*Aim 1:*
In the passage about Alf Day joining the RAF, list the dialect phrases Alfred still practices in his head.
*Aim 2:*
Convert the stretch of the listing from the line containing "What do you see at coordinates (283, 415)" through the line containing "center [283, 415]." into a JSON list of strings, one string per line.

*Passage:*
|---|

The scene, Alf Day has joined the RAF:
"Pluckrose who was also a sergeant, although it didn't suit him - not that a commission would have suited any better - his face was simply incompatible with Air Council Instructions: it had the wrong atmosphere and superiors took it amiss. Added to which he could never shut up.
'Well I didn't ask to come.' Peering over Alfred's head on the first day, beaming about at the hangar full of blue: men standing as if they could think to do nothing else: others searching as if they were late, as if they had lost something, or had been forgotten: others not alone, begining to be not alone.
'Matter of fact King asked me. I got a written invitation - through intermediaries, tht's just what you'd expect, but it should make a difference, you would think. Of course, I volunteered for this part. And not a soul's been civil to me since - except you.'
He beamed down and Alfred could see no doubt in him no unease, only this sense that he was being entertained. 'Wouldn't have turned up if I'd known. I mean it's hardly been efficiently organised, thus far. More like a total fucking shambles.' And amiability in his voice had made his searing not a personal thing, or angry, more of a musical addition. Truly. I mean, a man could catch his fucking death of cold here, for a start. And i suspect worse.'
Alfred, his words in alump under his tongue, ashamed of themselves, but getting out a decent- sounding, 'Yes.' He was keeping things short, sticking to the phrases he was safe with,the ones hh'd cut away from Staffordshire, that could sound fully RAF.
He still practised in his head.
Yo bin and yo bay. Yo doe and yo day.
You are, or you have been and you aren't, or you haven't been. You do and you don't, or you didn't.
Everything getting longer and longer when you started to say it that way - and harsh too, the h's everywhere to trip you, having to hack out each one.
I am. I was.
The way I was. The soft way I was.

|---|

*Stored rows:*

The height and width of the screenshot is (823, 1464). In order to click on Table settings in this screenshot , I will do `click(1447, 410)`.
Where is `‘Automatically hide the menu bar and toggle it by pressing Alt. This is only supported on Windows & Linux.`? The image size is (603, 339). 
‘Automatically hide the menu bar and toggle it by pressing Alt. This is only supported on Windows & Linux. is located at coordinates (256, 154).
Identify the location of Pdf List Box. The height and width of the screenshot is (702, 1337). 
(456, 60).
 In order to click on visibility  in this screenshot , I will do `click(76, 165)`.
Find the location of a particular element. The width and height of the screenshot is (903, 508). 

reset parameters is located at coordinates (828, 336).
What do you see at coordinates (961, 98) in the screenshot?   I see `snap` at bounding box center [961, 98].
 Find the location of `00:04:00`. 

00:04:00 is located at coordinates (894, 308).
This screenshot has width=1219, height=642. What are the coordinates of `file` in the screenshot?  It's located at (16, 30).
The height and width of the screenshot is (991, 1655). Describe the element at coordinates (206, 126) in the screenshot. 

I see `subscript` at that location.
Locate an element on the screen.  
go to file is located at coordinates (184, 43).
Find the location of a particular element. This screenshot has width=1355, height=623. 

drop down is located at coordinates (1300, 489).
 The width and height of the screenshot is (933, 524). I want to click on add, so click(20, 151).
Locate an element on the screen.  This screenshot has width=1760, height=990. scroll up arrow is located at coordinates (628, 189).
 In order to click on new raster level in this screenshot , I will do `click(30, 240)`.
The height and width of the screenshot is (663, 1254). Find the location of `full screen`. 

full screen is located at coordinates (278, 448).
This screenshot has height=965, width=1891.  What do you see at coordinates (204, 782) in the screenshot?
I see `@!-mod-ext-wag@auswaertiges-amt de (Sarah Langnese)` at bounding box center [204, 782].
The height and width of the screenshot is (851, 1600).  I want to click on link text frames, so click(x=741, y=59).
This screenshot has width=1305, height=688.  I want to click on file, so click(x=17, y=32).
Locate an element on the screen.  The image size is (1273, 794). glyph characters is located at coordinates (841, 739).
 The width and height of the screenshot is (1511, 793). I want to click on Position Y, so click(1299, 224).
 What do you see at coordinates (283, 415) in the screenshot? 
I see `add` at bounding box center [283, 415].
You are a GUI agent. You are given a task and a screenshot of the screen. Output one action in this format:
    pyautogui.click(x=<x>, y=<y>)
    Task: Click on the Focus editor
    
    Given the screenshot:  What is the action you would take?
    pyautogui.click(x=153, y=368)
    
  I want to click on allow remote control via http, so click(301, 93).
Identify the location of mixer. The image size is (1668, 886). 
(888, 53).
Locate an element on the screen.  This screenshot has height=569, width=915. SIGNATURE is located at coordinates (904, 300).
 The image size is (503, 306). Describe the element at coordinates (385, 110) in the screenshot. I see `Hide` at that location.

|---|

*Full response 1:*
- Yo bin
- yo bay
- Yo doe
- yo day

*Full response 2:*
[
  " What do you see at coordinates (283, 415) in the screenshot? ",
  "I see `add` at bounding box center [283, 415]."
]